Once the rear mounting plate has been reinstalled, you will note there is about a 5/32 inch clearance between the fans and the rear plate, (see photo above). This is more then adequate clearance for the fans to work properly and allow collimating adjustments.


In the photo, above, you will note I am using a Radio Shack Coaxial DC Power Jack, catalogue #274-1563A. The “black and red” wires from the CPU fans are the only wires you will use. The yellow wire you will find on the fans are for a sensor used in computers and not needed for this application. The mounting plate used to attach the Coaxial DC Power Jack to was made from scrap, semi rigid plastic, cut to fit and drilled with three holes. The jack hole is 7/16 inch and the screw holes will very depending on the mounting screws you decide to use.

I have cut a recess in the top of the jack mounting hole to accommodate the “nut” that you will have to screw onto the jack from the rear to secure the jack mounting plate to allow the jack mounting to be flush with the mirror mounting plate.

Make sure that when you assemble the jack parts just before you solder the wires to the jack, you first place the jack nut, jack lock washer and mounting plate over the wires and “in that order.” Now, strip about 3/8 inch of insulation from the ends of the red and black wires. Twist all the black wires together and then, all of the red wires together. The center pole of the Coaxial DC Power Jack is the “HOT” or “positive pole” where the “RED” wires will be soldered. The outside metal tab is the “ground” or “negative pole” where the “BLACK” wires will be soldered. Please refer to the photo above.
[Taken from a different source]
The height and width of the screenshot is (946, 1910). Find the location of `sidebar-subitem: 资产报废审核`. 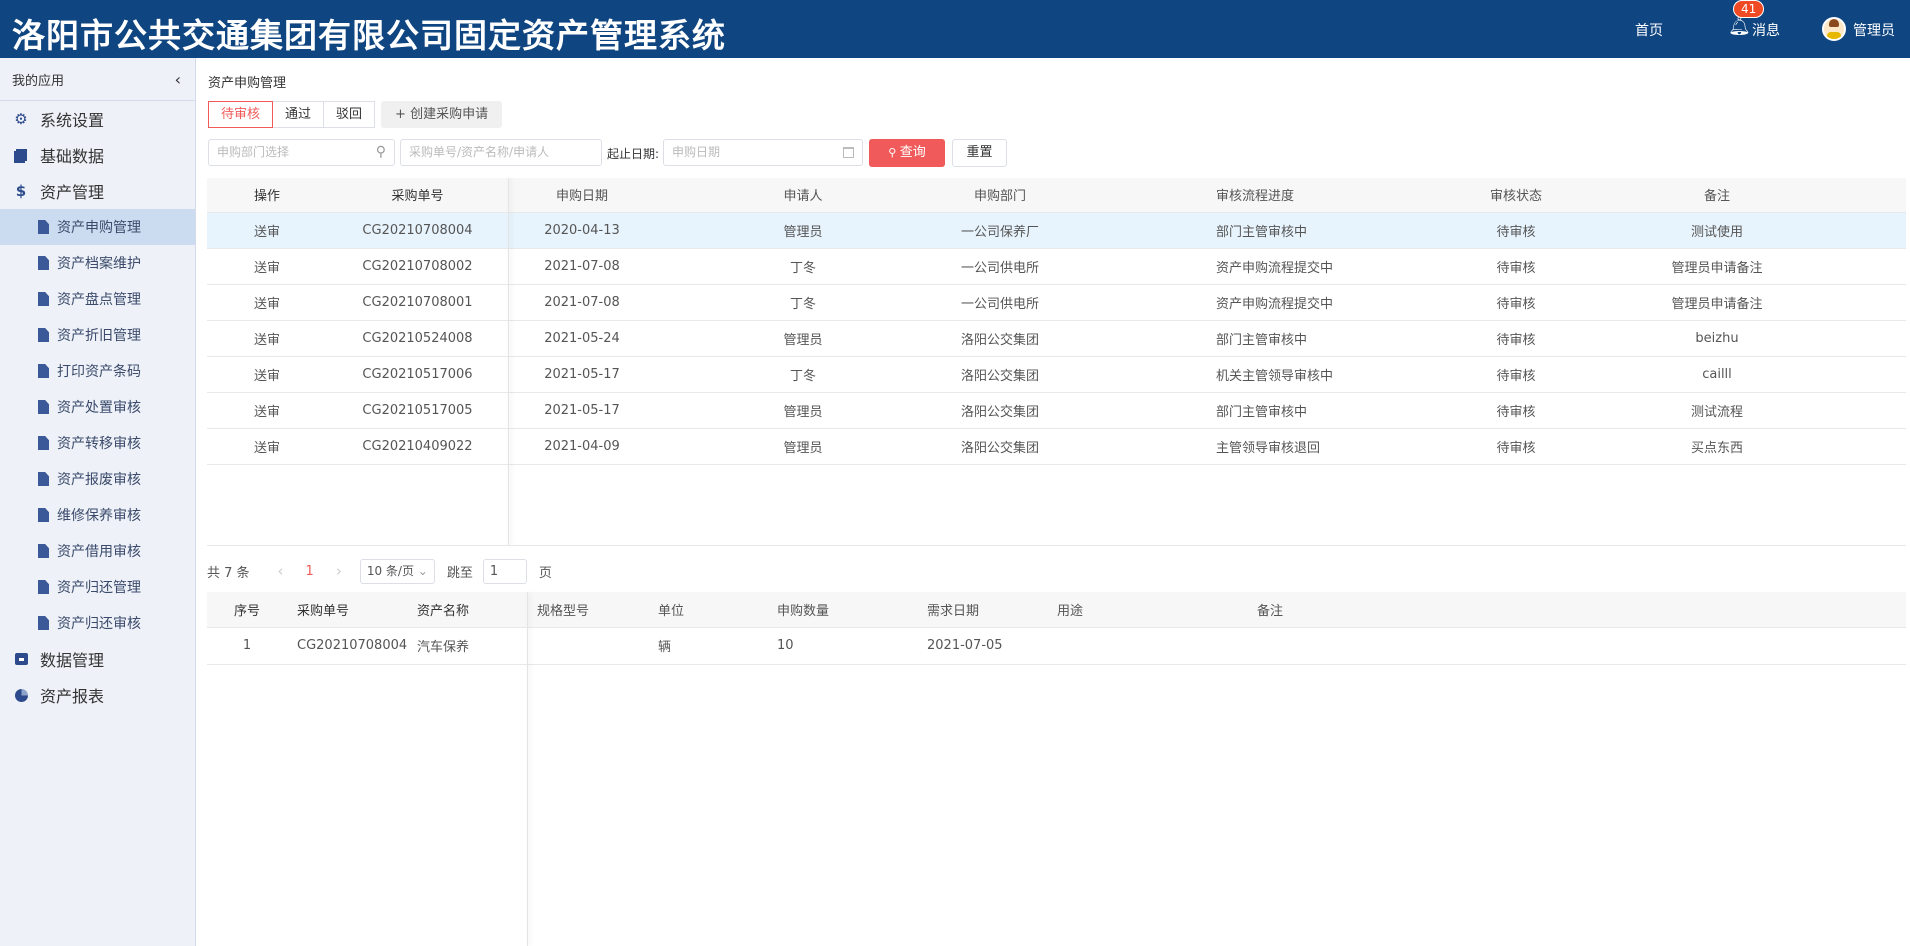

sidebar-subitem: 资产报废审核 is located at coordinates (98, 479).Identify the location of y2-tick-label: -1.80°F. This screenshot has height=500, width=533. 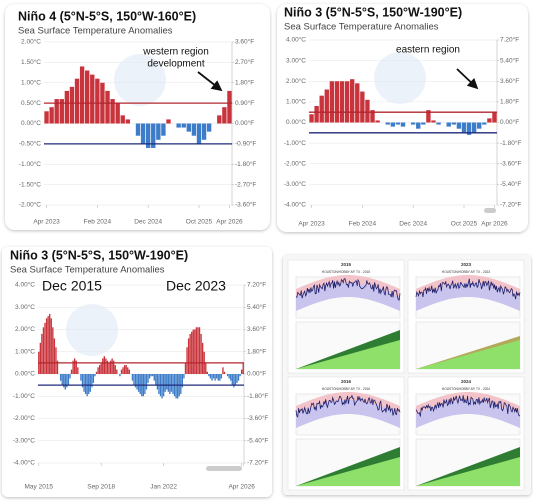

Once you have completed the soldering work, assemble the jack hardware, plastic plate, washer, then screw the jack nut firmly onto the jack, holding the mounting plate secure. Once this has been completed, you are now ready to secure the mounting plate to the rear mirror mounting plate as seen in the photo below. This mounting is very neat and low profile that will not detract from the looks of your Starfinder.

That’s it, your finished with the exception of testing the fans with a 12 volt power supply.


To power your new cooling fans, I recommend the following DC cords.

1. Radio Shack Lighter Socket, DC Extension Cord with On/Off Switch, 10 foot. Part #270-1557 - This cord has a lighter socket at the other end so you can daisy chain an additional cord, below, in case you need the footage when connecting the cords to your cigarette lighter socket in your vehicle.

2. Radio Shack Lighter Socket, Fuse - Protected Heavy Duty DC Power Cord, 8 foot. Part #270-1534E - This cord has the required male adapter at the other end that fits the Coaxial DC Power Jack you just installed onto the rear mirror mounting plate. This cord would be the only cord you will need if you are using a “Portable 12 volt Power Pac.” However, I do recommend both cords just in case you forgot to charge your power pac and need to run from your vehicles cigarette lighter socket. Eighteen (18) feet of power cords can come in pretty handy at times.